Печальная правда заключалась в том, что она и сама этого не знала. И она разозлилась. На себя. Неожиданно она почувствовала, что с нее хватит. Она резко встала из-за стола:
– Прошу простить меня. У меня много дел.
Вместо того чтобы последовать за ней в спальню, Хусейн отправился на конюшню. Лошади всегда успокаивали его. Они либо принимали тебя, либо нет. Они были более честными и верными, чем большинство людей.
Он взял щетку и принялся чистить своего любимого серого жеребца.
Неужели Жизлан и вправду мечтала о другой жизни? С Идрисом из Захрата или с таинственным Жан-Полем? Горечь охватила его при этой мысли.
Он сказал себе, что теперь это уже не важно. Она принадлежит ему, и он не намерен отказываться от нее.
Тем не менее он испытывал чувство вины. Имел ли он право лишать ее выбора?
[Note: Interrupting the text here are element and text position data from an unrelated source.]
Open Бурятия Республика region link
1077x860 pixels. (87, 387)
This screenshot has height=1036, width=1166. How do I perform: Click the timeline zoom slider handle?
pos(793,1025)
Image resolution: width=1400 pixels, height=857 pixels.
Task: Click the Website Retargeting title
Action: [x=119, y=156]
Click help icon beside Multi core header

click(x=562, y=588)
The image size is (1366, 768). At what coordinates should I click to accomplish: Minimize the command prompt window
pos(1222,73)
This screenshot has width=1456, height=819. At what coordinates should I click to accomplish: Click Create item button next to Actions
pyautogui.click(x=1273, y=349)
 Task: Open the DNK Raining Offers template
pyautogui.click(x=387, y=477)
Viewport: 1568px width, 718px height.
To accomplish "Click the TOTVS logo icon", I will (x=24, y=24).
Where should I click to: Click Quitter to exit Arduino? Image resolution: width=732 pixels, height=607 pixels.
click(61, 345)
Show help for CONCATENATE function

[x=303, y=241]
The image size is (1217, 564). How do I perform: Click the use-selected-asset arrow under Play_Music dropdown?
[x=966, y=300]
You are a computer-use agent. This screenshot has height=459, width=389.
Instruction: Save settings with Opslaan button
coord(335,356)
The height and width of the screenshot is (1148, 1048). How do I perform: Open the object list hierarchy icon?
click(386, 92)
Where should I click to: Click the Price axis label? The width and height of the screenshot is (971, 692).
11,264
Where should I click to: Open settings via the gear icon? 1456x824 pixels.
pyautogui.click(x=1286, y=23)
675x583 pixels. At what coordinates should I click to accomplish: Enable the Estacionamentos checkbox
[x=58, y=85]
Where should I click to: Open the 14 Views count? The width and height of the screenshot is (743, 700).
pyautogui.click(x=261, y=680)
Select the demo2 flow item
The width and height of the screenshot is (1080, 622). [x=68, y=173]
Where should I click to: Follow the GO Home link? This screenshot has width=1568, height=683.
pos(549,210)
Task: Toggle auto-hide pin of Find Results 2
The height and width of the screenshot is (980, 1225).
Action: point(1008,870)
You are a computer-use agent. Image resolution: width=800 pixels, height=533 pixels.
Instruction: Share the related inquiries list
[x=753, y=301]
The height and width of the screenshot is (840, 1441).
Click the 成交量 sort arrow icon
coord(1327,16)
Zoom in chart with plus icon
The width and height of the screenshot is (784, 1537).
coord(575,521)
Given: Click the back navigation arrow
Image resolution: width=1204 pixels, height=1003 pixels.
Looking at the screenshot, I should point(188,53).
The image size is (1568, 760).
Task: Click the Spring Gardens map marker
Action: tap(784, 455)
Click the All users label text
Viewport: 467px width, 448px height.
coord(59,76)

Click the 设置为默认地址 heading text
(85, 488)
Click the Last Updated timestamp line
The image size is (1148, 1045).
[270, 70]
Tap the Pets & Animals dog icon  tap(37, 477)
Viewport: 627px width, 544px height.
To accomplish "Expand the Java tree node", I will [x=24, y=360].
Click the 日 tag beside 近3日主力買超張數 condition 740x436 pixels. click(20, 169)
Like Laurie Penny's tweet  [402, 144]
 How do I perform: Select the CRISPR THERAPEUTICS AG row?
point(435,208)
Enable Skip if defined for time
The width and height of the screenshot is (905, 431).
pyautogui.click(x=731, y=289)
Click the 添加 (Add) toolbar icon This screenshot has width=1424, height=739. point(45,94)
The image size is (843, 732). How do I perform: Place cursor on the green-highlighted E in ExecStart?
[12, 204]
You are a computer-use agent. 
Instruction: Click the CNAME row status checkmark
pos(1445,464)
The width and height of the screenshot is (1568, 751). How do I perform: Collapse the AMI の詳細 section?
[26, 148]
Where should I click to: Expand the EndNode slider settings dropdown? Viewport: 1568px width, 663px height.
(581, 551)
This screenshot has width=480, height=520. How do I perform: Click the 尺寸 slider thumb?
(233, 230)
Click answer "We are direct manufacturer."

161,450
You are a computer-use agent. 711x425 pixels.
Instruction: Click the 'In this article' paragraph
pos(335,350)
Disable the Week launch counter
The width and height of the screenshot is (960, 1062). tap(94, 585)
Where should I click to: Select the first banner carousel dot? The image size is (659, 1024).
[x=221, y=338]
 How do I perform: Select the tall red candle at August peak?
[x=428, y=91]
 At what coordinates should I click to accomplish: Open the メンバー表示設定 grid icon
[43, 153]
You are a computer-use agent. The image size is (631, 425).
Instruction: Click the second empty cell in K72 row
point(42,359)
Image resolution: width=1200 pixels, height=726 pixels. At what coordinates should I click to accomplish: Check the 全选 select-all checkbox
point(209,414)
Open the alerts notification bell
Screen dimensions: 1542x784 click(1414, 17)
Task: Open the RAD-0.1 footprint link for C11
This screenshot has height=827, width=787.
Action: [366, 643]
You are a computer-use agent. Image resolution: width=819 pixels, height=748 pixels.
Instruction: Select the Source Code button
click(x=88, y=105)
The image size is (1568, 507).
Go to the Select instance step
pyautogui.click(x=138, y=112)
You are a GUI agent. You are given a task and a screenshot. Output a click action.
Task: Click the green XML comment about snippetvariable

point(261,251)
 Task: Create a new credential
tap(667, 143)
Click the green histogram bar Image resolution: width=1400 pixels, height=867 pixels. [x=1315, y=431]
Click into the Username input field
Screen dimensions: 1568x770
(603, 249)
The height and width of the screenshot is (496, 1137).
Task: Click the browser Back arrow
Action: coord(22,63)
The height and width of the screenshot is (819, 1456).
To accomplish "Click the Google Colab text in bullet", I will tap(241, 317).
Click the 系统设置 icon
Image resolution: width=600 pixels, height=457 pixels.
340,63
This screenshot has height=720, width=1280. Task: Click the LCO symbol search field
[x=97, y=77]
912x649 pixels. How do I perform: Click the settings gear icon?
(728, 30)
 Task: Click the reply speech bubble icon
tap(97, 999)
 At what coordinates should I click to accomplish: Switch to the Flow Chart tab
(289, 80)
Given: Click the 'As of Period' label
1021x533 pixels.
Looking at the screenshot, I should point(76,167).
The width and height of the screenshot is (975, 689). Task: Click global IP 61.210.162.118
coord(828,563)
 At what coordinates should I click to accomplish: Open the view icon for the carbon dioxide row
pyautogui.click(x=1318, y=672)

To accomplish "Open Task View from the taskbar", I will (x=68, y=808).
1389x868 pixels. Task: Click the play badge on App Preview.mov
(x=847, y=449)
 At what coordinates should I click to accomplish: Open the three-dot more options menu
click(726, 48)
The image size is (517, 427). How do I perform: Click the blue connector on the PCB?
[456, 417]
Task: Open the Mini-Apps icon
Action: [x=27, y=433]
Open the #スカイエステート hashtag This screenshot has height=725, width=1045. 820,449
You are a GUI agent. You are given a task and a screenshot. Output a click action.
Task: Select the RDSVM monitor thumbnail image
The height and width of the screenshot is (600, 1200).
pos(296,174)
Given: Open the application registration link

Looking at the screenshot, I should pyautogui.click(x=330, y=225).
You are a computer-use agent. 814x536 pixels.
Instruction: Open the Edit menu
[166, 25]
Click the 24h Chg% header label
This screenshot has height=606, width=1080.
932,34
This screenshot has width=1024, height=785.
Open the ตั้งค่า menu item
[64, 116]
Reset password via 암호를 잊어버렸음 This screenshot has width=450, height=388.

Он снова подумал о том, какими разными они были. Он был грубым и жестоким выходцем из низов. А она – утонченной аристократкой. Кто стал бы винить ее за то, что она предпочла бы выйти замуж за Идриса? Она говорила о своих собственных целях. Было ли это одной из них?
Хусейн сжал зубы. Брак с ним наверняка стал для нее просто кошмаром. Он попытался представить себе, что она чувствовала. Не избалованная и эгоистичная светская пустышка, какой он ее вначале считал, а образованная, гордая, трудолюбивая женщина, для которой долг был превыше всего.